そんな自身にとってのコンプレックスが、その後のNOV氏の人生を大きく変えるきっかけと彼の最大の個性になろうとは、この時のNOV氏は夢にも思わなかったであろう。

本当に、人生とは何がきっかけとなって物事が動いていくか分からないものである。

そして、当時のNOV氏がコンプレックスに感じていた声が生み出した、"歌を歌ってる人"という大いなる勘違いが、彼を全く未知の世界に引き込む発端を作っていく。

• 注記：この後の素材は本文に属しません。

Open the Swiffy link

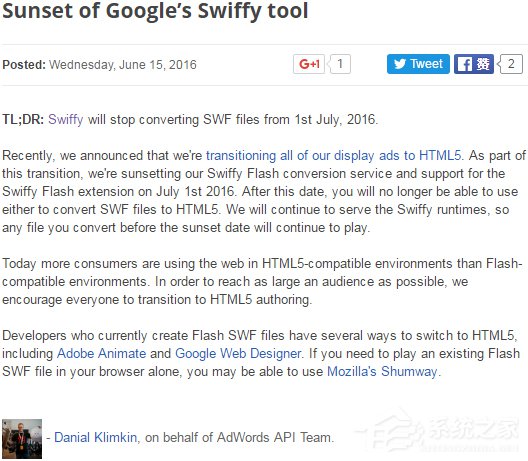tap(66, 120)
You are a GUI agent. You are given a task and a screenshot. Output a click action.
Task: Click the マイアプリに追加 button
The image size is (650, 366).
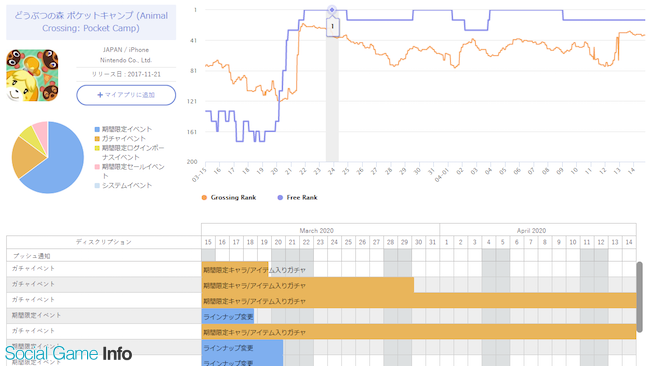pyautogui.click(x=126, y=95)
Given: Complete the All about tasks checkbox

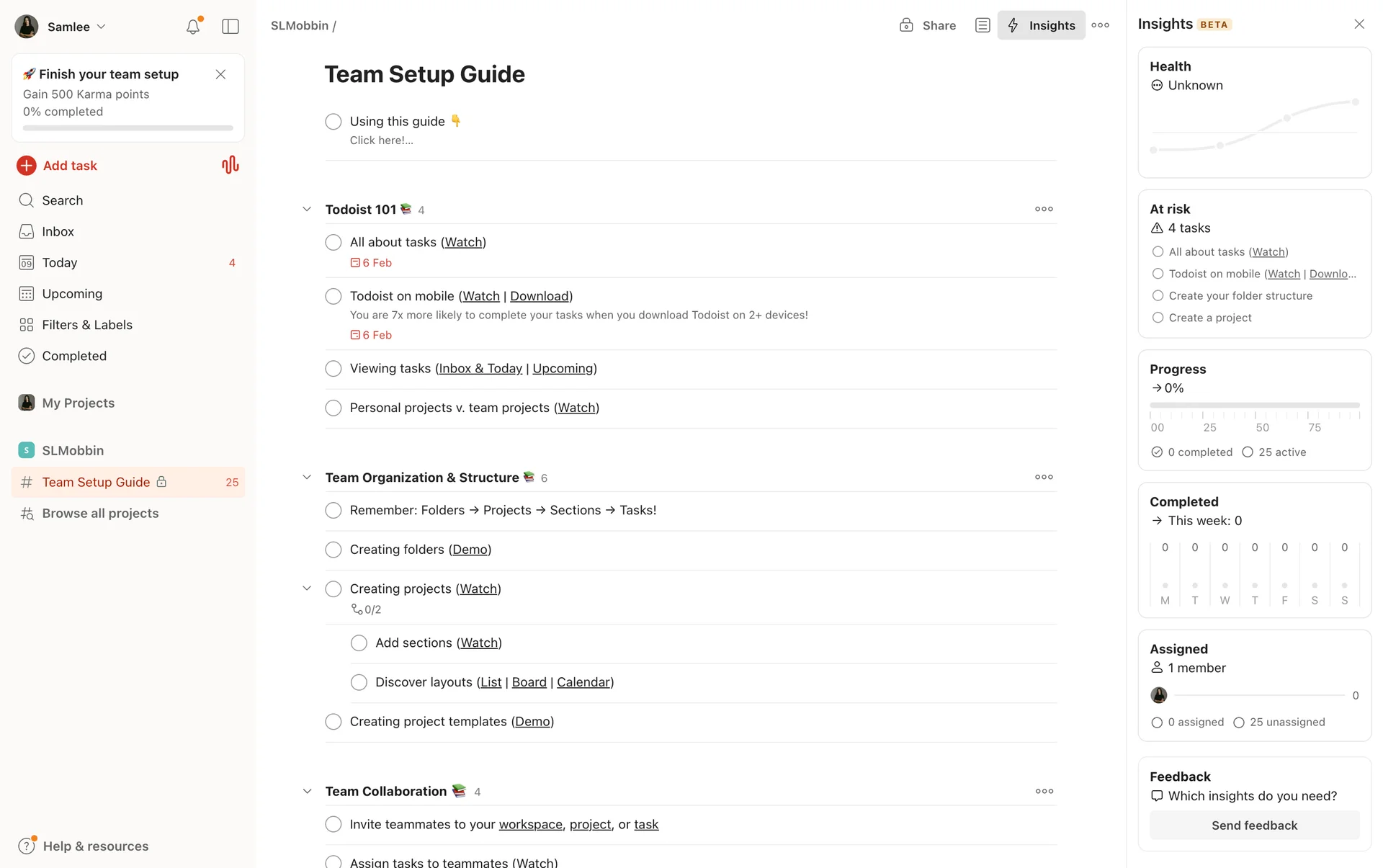Looking at the screenshot, I should point(334,243).
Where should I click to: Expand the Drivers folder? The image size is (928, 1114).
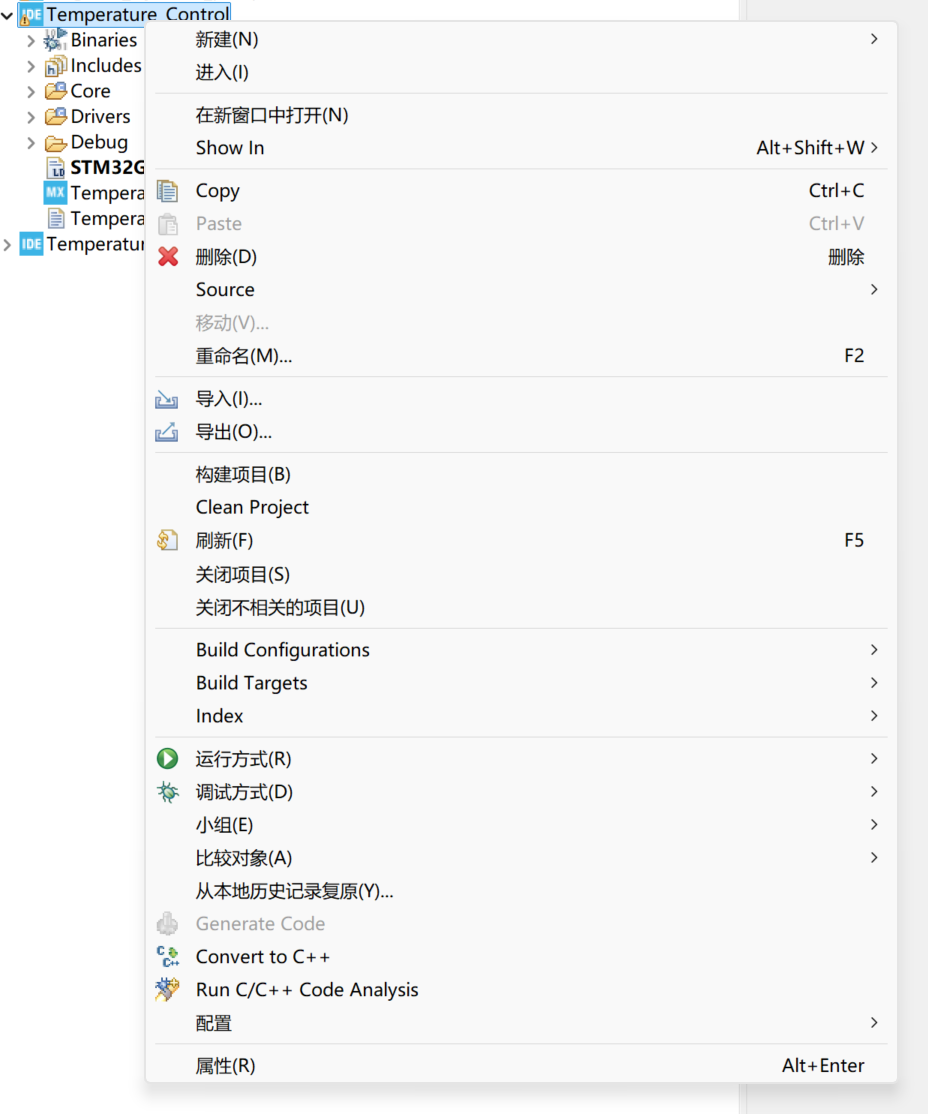(x=29, y=116)
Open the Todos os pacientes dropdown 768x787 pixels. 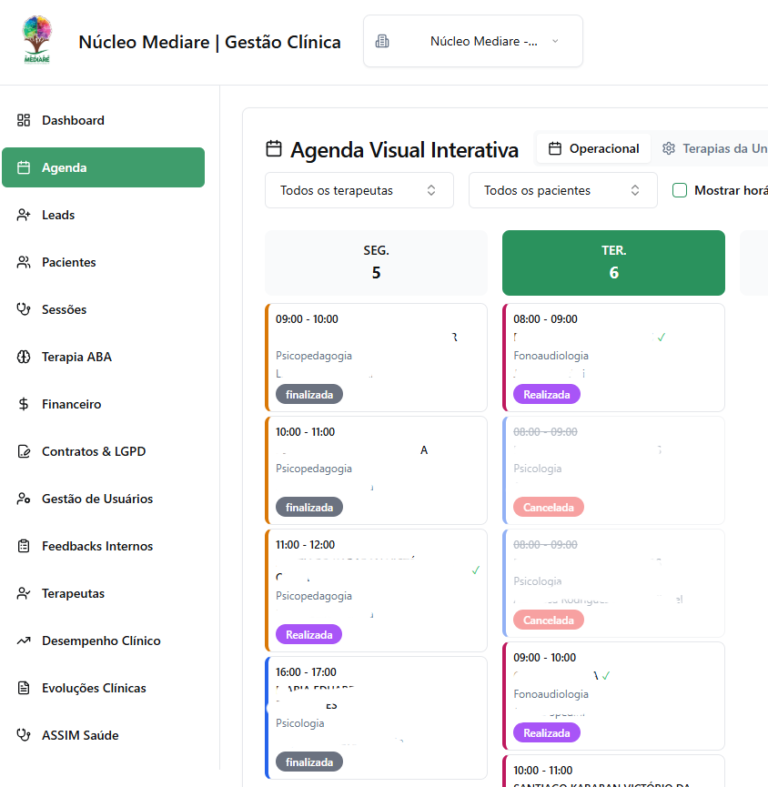click(562, 190)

それで、いきなりその勘違いした女子の彼氏が俺の目の前に現れて、「ボーカルやってんねんのやろ?」って言ってきて。最初は"ボーカル"っていう英語が意味わからんくて(笑)。「えっ、、"ボーカル"って何?」って聞いたら、「歌だよ、歌」って。もう「はぁ?、歌!?」って、、。カラオケボックスとかも無いやん?その時代。だから、「歌なんか歌った事無い。お前、俺に何を聞いてんの?」って(笑)。そのくらい分からん世界やった。そしたら、「俺はエレキギターを弾いてて、バンドをやりたい」と。もう、「"バンド"って何?」って(笑)「ほら、何かテレビとかでもやってるやん!ギター弾いたり、ドラム叩いたり!」って言われて、「ああ!あれ"バンド"って言うんや!」って知るくらいのレベルでな。それで「やらないか?」って言われて、「いや無理無理無理!」って言ったら、「じゃあ、とりあえずこれを聴いてくれ」ってカセットテープを渡されて。まあ家にラジカセはあったし、「ああ、わかった」って家に帰って、とりあえずそれを聴いてみる事にしてな。

クラスメイトのとんだ勘違いにより、全く未知の世界に触れる事になってしまった少年時代のNOV氏。

そんな、当時のNOV氏とは全く違う世界に生きているような同級生から押し付けられた1本のカセットテープが、彼の人生にとてつもない大きな変化をもたらしていく事になる。